Give the records back in full, exactly as they read.
────────
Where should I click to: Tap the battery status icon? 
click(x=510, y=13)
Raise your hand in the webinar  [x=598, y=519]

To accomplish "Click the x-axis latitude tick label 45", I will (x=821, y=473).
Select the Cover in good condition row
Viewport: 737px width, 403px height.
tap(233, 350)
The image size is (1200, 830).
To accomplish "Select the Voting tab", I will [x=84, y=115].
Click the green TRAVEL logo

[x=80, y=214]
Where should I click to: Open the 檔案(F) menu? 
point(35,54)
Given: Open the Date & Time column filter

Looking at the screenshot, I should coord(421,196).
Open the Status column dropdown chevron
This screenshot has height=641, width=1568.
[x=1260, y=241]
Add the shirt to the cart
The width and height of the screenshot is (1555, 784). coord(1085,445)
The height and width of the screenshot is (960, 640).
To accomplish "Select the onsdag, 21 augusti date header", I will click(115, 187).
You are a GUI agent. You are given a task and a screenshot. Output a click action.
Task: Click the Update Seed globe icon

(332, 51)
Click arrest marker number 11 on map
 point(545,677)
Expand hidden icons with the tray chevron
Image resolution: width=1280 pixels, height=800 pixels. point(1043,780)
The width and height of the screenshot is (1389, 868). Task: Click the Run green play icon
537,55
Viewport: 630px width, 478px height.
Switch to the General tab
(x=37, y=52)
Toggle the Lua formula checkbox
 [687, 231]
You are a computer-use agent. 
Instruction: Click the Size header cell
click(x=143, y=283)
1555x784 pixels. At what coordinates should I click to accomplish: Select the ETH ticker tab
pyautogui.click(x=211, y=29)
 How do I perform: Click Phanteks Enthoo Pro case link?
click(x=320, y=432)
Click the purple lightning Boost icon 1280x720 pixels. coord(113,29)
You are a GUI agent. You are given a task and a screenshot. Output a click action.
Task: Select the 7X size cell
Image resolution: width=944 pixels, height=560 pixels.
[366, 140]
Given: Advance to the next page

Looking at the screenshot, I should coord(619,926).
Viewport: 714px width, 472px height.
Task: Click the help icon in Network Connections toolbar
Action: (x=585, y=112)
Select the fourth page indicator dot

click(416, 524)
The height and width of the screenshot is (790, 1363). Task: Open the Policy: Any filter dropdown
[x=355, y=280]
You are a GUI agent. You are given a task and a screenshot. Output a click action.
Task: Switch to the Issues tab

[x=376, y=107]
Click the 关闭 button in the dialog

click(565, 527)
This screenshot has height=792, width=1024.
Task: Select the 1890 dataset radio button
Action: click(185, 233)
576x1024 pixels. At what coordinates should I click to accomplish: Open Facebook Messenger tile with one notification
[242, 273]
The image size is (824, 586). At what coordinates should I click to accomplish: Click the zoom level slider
────────
• **TASK RESULT**
Where should I click to: Tap the battery status icon? 
click(x=510, y=13)
Raise your hand in the webinar  [x=598, y=519]

To accomplish "Click the x-axis latitude tick label 45", I will (x=821, y=473).
Select the Cover in good condition row
Viewport: 737px width, 403px height.
tap(233, 350)
The image size is (1200, 830).
To accomplish "Select the Voting tab", I will [x=84, y=115].
Click the green TRAVEL logo

[x=80, y=214]
Where should I click to: Open the 檔案(F) menu? 
point(35,54)
Given: Open the Date & Time column filter

Looking at the screenshot, I should coord(421,196).
Open the Status column dropdown chevron
This screenshot has height=641, width=1568.
[x=1260, y=241]
Add the shirt to the cart
The width and height of the screenshot is (1555, 784). coord(1085,445)
The height and width of the screenshot is (960, 640).
To accomplish "Select the onsdag, 21 augusti date header", I will click(115, 187).
You are a GUI agent. You are given a task and a screenshot. Output a click action.
Task: Click the Update Seed globe icon

(332, 51)
Click arrest marker number 11 on map
 point(545,677)
Expand hidden icons with the tray chevron
Image resolution: width=1280 pixels, height=800 pixels. point(1043,780)
The width and height of the screenshot is (1389, 868). Task: Click the Run green play icon
537,55
Viewport: 630px width, 478px height.
Switch to the General tab
(x=37, y=52)
Toggle the Lua formula checkbox
 [687, 231]
You are a computer-use agent. 
Instruction: Click the Size header cell
click(x=143, y=283)
1555x784 pixels. At what coordinates should I click to accomplish: Select the ETH ticker tab
pyautogui.click(x=211, y=29)
 How do I perform: Click Phanteks Enthoo Pro case link?
click(x=320, y=432)
Click the purple lightning Boost icon 1280x720 pixels. coord(113,29)
You are a GUI agent. You are given a task and a screenshot. Output a click action.
Task: Select the 7X size cell
Image resolution: width=944 pixels, height=560 pixels.
[366, 140]
Given: Advance to the next page

Looking at the screenshot, I should coord(619,926).
Viewport: 714px width, 472px height.
Task: Click the help icon in Network Connections toolbar
Action: (x=585, y=112)
Select the fourth page indicator dot

click(416, 524)
The height and width of the screenshot is (790, 1363). Task: Open the Policy: Any filter dropdown
[x=355, y=280]
You are a GUI agent. You are given a task and a screenshot. Output a click action.
Task: Switch to the Issues tab

[x=376, y=107]
Click the 关闭 button in the dialog

click(565, 527)
This screenshot has height=792, width=1024.
Task: Select the 1890 dataset radio button
Action: click(185, 233)
576x1024 pixels. At what coordinates should I click to accomplish: Open Facebook Messenger tile with one notification
[242, 273]
The image size is (824, 586). At what coordinates should I click to accomplish: Click the zoom level slider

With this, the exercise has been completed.